Outra coisa que me ajudou a controlar os mal estares, foram as “soroche pills”, cápsulas específicas para o mal da montanha (mal este chamado de soroche); é uma combinação de ácido acetilsalicílico, salófeno e cafeína. Pode-se encontrar em qualquer farmácia na Bolívia ou Peru, pois é muito comum os turistas precisarem. Há também quem precise usar os tubos de oxigênio. Pelo que me disseram, aparentemente os asiáticos são os que tem maiores dificuldades e que mais precisam disto.
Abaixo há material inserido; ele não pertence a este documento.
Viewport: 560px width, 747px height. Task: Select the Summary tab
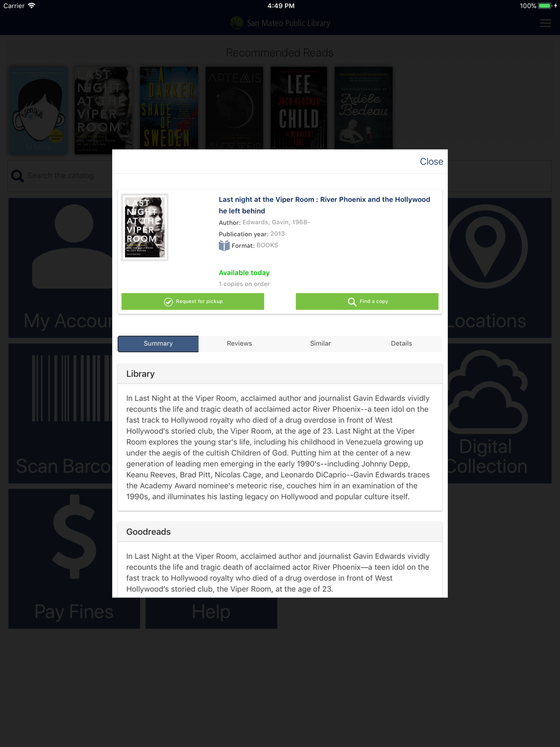(158, 343)
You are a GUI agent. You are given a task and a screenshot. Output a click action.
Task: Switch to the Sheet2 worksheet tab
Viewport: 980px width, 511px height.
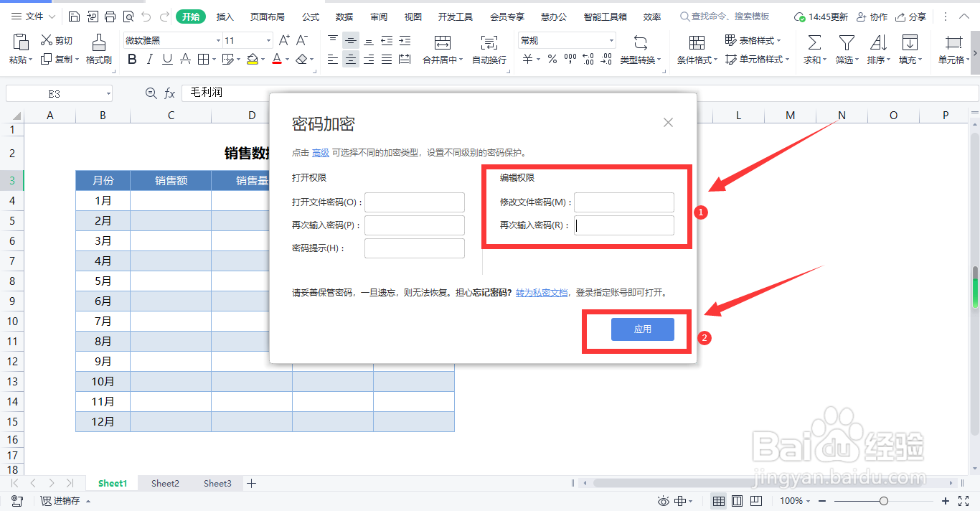164,483
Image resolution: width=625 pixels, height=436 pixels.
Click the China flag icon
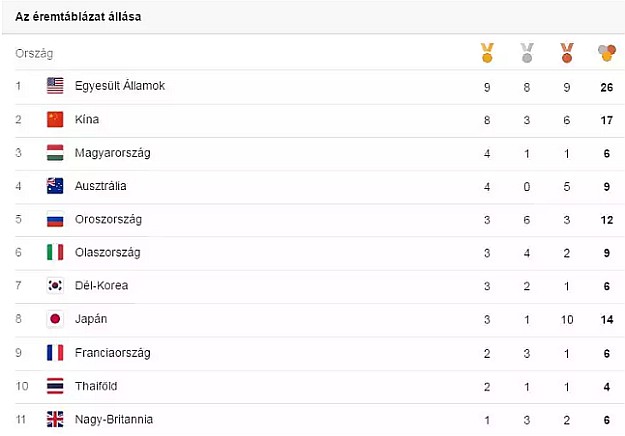[55, 119]
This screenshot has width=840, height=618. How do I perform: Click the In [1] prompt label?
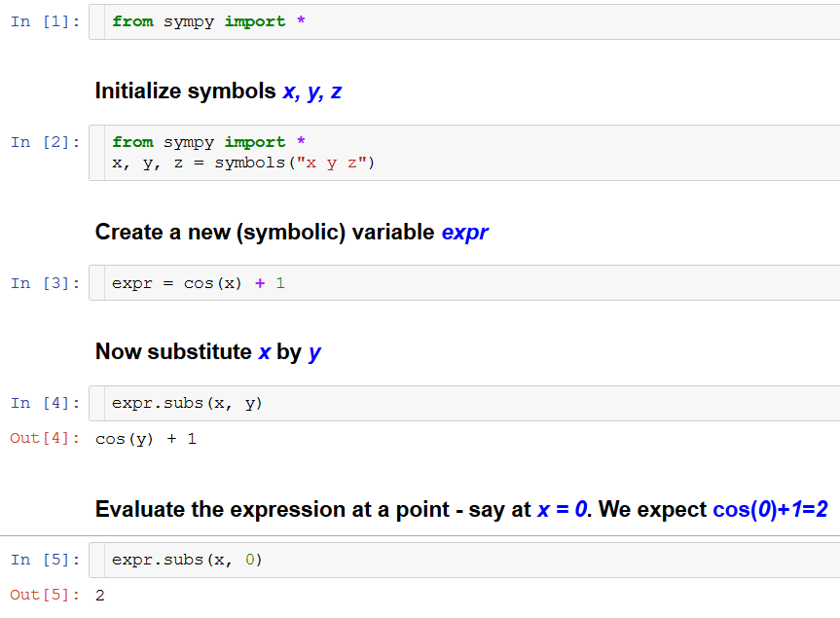pos(45,21)
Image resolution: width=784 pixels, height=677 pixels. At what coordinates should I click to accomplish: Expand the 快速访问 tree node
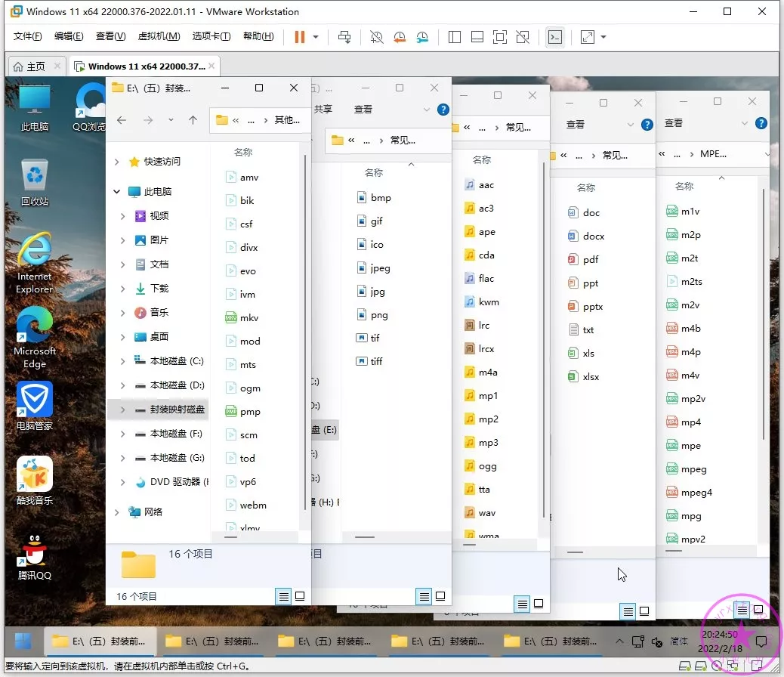116,162
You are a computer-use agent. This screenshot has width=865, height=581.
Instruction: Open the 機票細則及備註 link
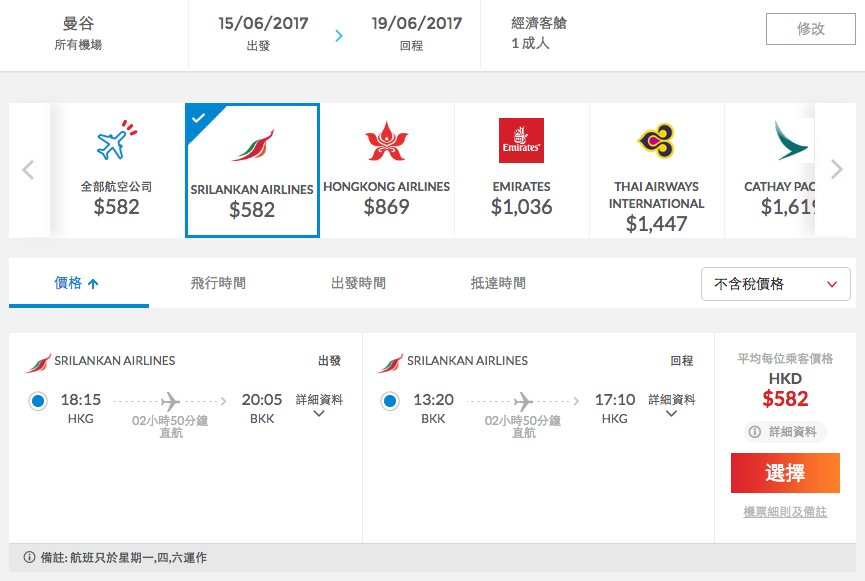tap(785, 512)
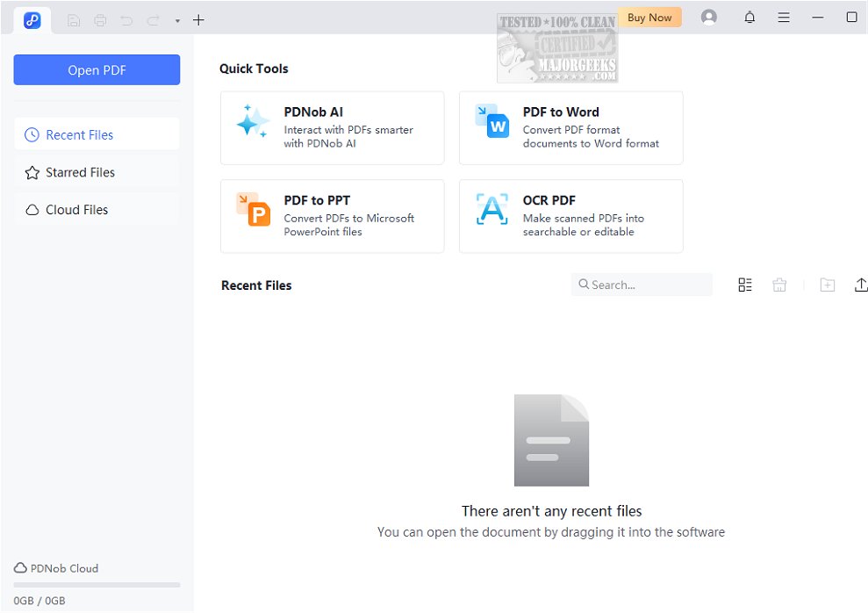Open the dropdown arrow next to Redo
The width and height of the screenshot is (868, 613).
(x=177, y=20)
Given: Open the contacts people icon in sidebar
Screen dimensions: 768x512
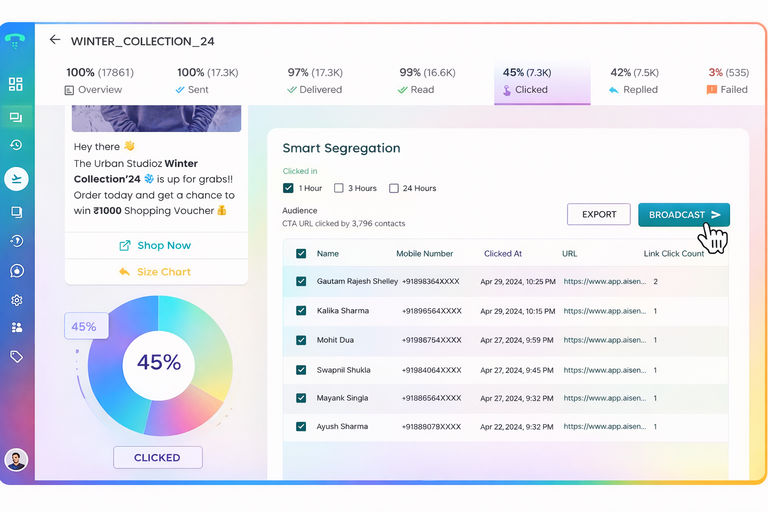Looking at the screenshot, I should (16, 327).
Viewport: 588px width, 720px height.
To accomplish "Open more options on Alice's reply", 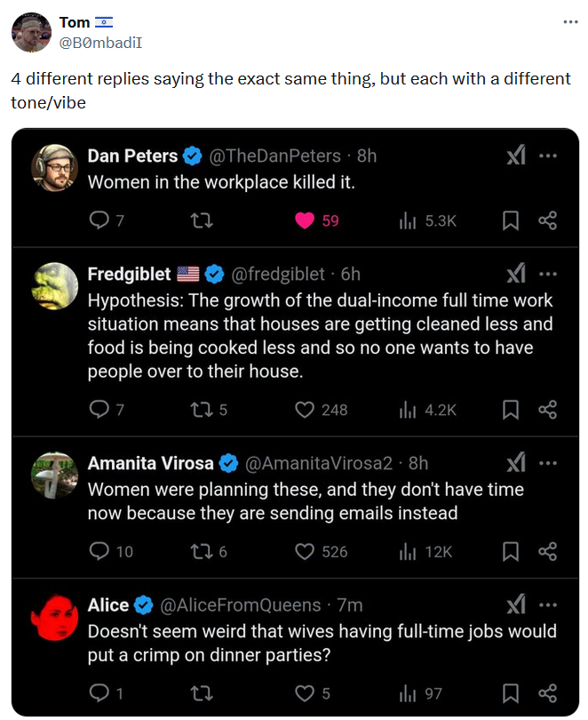I will coord(547,604).
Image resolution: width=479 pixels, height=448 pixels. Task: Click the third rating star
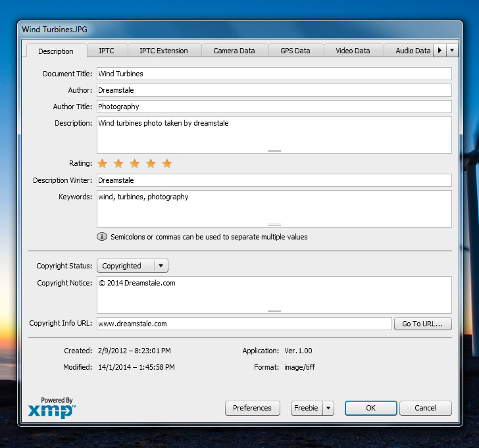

Estes tubos de oxigênio você encontra em farmácias, nos mercados e até os hotéis tem para uma possível emergência.

Mas agora chega de mimimi e vamos começar falar de paz, digo, de La Paz. A cidade não é algo que se possa dizer que faz juz ao nome, assim transmitindo paz e tranquilidade, pois é bem barulhenta, suja e com muitos problemas sociais relacionados a pobreza em que grande parte dos Bolivianos vivem (mas quando comparada as grandes cidade do Brasil, com essas mesmas dificuldades, tenho a impressão de que La Paz é muito mais segura). E assim pode-se dizer que é uma cidade de Paz, pois mesmo em meio aquele caos pudemos andar a pé a noite sem medo.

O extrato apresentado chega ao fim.